WATERTOWN — People gathered in downtown Watertown on Saturday to take part in the Native American Solar Eclipse Festival, and celebrate The Haudenosaunee Confederacy, democracy and the solar eclipse.

The idea for the festival is based on an eclipse from long ago that marked the unification of the five nations. The Mohawks, Oneida, Onondaga, Cayuga and Seneca were brought together by a “visionary peacemaker,” and in August 1142, after the moon and sun aligned, the Haudenosaunee were formed.

Native performances

To celebrate this event, the Downtown Business Association organized a day full of Native performances on Franklin Street, a Native marketplace in the Paddock Arcade, and Native exhibits and education center in the Franklin Building.

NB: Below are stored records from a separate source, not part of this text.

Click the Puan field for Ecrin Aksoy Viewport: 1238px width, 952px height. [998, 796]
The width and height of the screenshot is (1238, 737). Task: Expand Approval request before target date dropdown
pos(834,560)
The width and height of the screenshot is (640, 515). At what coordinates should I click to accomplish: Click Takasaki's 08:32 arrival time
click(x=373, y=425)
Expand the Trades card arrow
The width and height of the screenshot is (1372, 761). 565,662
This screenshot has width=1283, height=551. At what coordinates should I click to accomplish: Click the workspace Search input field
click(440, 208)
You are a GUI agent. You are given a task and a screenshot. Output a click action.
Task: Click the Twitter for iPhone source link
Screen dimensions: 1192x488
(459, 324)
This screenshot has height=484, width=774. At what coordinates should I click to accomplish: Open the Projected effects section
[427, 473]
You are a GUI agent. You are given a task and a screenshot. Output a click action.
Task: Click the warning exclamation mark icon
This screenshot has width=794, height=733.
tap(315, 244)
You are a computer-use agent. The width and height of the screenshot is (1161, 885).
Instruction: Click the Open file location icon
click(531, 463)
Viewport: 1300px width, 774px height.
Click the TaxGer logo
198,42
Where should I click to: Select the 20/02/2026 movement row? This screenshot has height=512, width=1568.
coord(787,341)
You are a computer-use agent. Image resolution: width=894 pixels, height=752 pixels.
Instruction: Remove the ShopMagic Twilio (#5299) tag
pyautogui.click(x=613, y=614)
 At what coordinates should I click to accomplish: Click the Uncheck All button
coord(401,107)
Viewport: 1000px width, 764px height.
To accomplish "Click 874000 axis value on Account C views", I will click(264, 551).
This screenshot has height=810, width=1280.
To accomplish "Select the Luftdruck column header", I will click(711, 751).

The marketplace was full of booths selling jewelry, crafts, food and beverages, psychic readings and herbal remedies.

Melissa McCann, Syracuse, of the Oneida Nation, Turtle Clan, was selling crafts at her Designs by Melissa stand.

She said she will be heading north to Akwesasne on Monday to watch the eclipse and is excited to see it.

Different meanings

McCann said that the event has different meanings for every person.

“There are a few ways that you could look at it. There are your stories of lore. You know, as they say, the Raven took the Sun. Or other Nations would say, you know, how the squirrel ate the sun,” she said.

McCann has her own beliefs about the meaning of the eclipse.

“I was taught that it is grandmother moon.”

The grandmother moon, McCann said, “is there in all the darkness and has all this energy to give out there to all the women. All the young ladies and females. All this energy. In the darkness, in the full moon, she is there shining this light down, every time, all the time.”

Grandmother moon is seldom seen during daylight hours.

“And grandmother moon is at nighttime. Very, very few times grandmother moon comes out full force right smack-dab in the middle of the day. So, there is a reason it comes out,” McCann said.

“And here she is — she has all that energy to give out there, and its grandmother moon and it’s out there for me, so I’m going to take full advantage of it and just see what she has there for me.”

“Once in a lifetime”

As McCann continued talking with visitors in the Arcade, the “Along the Water” dance performance was happening just around the corner on Franklin Street.

Brenda Donato and Andrea Sprague, both from Watertown, were impressed by the performance. The show involved several people dancing around a group that was sitting and keeping the rhythm with instruments.

“I couldn’t keep going like that,” said Donato.

For the eclipse, they will be heading to their cottage on Pilar Point to view it.

“It’s very exciting — can’t wait.” Sprague said.

“It’s once in a lifetime,” said Donato.